# [EXERCISE REQUIREMENTS]
Give the number of lines in the records below that include the word "Click", and add nothing to it.

# [DATA FOR ANALYSIS]
BEGIN
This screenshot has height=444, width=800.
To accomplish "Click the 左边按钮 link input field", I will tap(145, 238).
END
BEGIN
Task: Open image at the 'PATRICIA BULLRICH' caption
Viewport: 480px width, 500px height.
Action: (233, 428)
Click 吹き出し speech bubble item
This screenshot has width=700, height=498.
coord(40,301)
END
# [PROBLEM SOLUTION]
2